----- Records to process
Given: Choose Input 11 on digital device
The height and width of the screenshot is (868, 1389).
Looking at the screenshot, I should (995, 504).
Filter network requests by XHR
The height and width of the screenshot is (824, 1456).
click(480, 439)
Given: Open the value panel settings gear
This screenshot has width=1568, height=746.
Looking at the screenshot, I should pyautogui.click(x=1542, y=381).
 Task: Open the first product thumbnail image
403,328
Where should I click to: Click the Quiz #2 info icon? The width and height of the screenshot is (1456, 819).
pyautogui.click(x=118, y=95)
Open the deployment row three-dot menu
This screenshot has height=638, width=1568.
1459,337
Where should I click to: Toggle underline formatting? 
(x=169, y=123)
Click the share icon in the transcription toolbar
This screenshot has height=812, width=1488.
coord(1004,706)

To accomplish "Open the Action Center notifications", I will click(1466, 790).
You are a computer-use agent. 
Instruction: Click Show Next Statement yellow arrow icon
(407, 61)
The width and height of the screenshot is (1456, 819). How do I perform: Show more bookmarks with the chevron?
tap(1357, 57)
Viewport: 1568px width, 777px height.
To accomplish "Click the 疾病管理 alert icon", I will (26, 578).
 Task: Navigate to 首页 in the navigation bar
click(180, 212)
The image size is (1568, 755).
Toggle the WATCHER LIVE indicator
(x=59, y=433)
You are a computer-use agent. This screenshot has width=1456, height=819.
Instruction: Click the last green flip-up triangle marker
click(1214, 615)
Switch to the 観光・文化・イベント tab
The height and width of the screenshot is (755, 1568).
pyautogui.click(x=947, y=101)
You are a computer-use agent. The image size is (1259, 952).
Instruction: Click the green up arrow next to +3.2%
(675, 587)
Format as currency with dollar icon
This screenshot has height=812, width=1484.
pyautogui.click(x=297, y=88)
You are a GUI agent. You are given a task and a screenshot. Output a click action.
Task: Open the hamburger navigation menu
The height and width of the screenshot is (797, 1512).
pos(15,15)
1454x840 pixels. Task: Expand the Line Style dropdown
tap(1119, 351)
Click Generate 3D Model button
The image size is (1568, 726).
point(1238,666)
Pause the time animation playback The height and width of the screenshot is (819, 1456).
----------
What is being asked
Select the lines from the entries that include the word "agent".

Written solution
You are a computer-use agent. 
You are a computer-use agent. This screenshot has width=1456, height=819.
You are a computer-use agent. The image size is (1259, 952).
You are a GUI agent. You are given a task and a screenshot. Output a click action.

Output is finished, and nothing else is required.